At Teledesic, William A. Owens is responsible for refining and executing Teledesic's strategic partnering, business development, and financing strategies. Owens also serves as chairman and chief executive officer of affiliated Teledesic Holdings Ltd. Backed by telecommunications pioneer Craig McCaw and Microsoft Chairman Bill Gates, Teledesic is the first licensed satellite communications network that will enable affordable, worldwide access to "fiber-like" telecommunications services such as computer networking, broadband Internet access and interactive multimedia.
Previously he was president, chief operating officer, and vice chairman of Science Applications International Corporation (SAIC), the nation's largest employee-owned high-technology company.
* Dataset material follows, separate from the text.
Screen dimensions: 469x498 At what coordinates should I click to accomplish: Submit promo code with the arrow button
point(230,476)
Prior to joining SAIC, Owens, an admiral, was vice chairman of the Joint Chiefs of Staff and the nation's second-ranking military officer, with responsibility for reorganizing and restructuring the armed forces in the post-Cold War era. He is widely recognized for bringing commercial high technology into the U.S. Department of Defense and was the architect of the most significant change in the system of requirements for military systems since World War II. From 1991 to 1993 Owens was deputy chief of naval operations for Resources, Warfare Requirements and Assessments where he engineered new approaches to military planning and spurred the application of high-technology solutions for the Navy.
Gregorian, in commenting on Owens' election, said, "Bill Owens is a brilliant visionary and superb leader and team builder who will bring all the instruments of his extraordinary career to bear on our foundation's development in the coming years. We are exceedingly grateful that he has agreed to join us in shaping the Corporation's policies and programs and look forward to four fruitful years of collaboration."
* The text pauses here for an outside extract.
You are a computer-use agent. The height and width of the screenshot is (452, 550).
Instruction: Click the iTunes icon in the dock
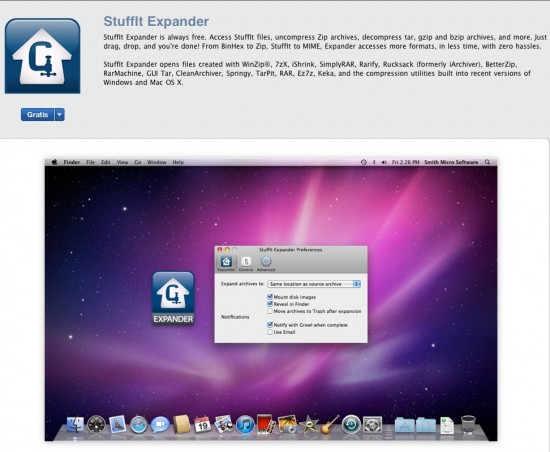coord(245,425)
Owens is a 1962 graduate of the U.S. Naval Academy, with a B.S. degree in mathematics. He also holds B.A. and M.A. degrees in politics, philosophy, and economics from Oxford University as well as an M.A. in management from George Washington University. Beginning his naval career as a submariner, he commanded Submarine Squadron Four, the USS Sam Houston and the USS City of Corpus Christie. He later (1987) served as commander of the Submarine Group Six, the Navy's largest submarine group with 20 strategic ballistic missile submarines, 45 nuclear attack submarines, and more than 15,000 men and women.
In 1988, Owens became the director of the Office of Program Appraisal for the U.S. Secretary of the Navy. Between 1988 and 1991, Owens held the senior military position in the Office of the Secretary of Defense, serving as senior military assistant to U.S. Secretaries of Defense Carlucci and Cheney. He served as commander of the U.S. Sixth Fleet in 1990 and 1991, a position that gave him responsibility for the operation and management of the Carrier Battle Groups and Amphibious Groups. He also had responsibility for all logistics and allied military diplomacy in the Mediterranean and Black Sea areas.
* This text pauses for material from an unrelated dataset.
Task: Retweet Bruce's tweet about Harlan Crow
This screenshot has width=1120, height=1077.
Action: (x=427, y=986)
He is the author of more than 50 articles on national security and of the book, High Seas.
Commenting on the two appointments, Thomas H. Kean, chairman of the Corporation's board of trustees, welcomed Simmons and Owens and expressed his enthusiasm about these two outstanding trustees.
Carnegie Corporation of New York is a grantmaking foundation established by Andrew Carnegie in 1911. Its grant budget for fiscal year 1999 is $60 million. The current market value of its portfolio is $1.55 billion as of March 31, 1999.